— Data for processing —

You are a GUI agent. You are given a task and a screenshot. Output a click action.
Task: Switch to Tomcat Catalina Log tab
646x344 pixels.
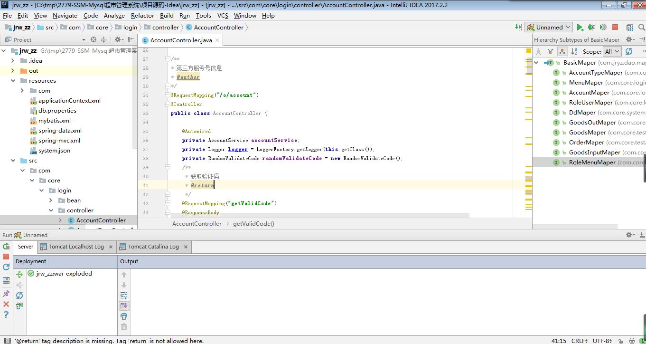(153, 247)
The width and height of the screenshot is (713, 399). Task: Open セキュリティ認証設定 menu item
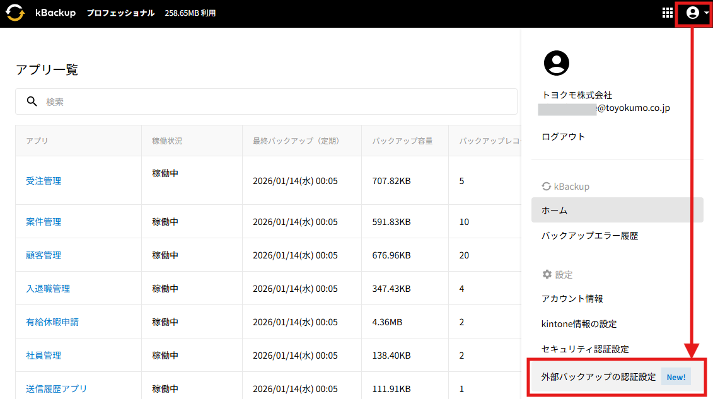coord(585,349)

— Written problem —
Copy out every line from the one containing "The width and" down to the last line above, keeping each one unchanged, and leave the pictures out of your answer.

— Answer to the task —
The width and height of the screenshot is (713, 399). Task: Open セキュリティ認証設定 menu item
coord(585,349)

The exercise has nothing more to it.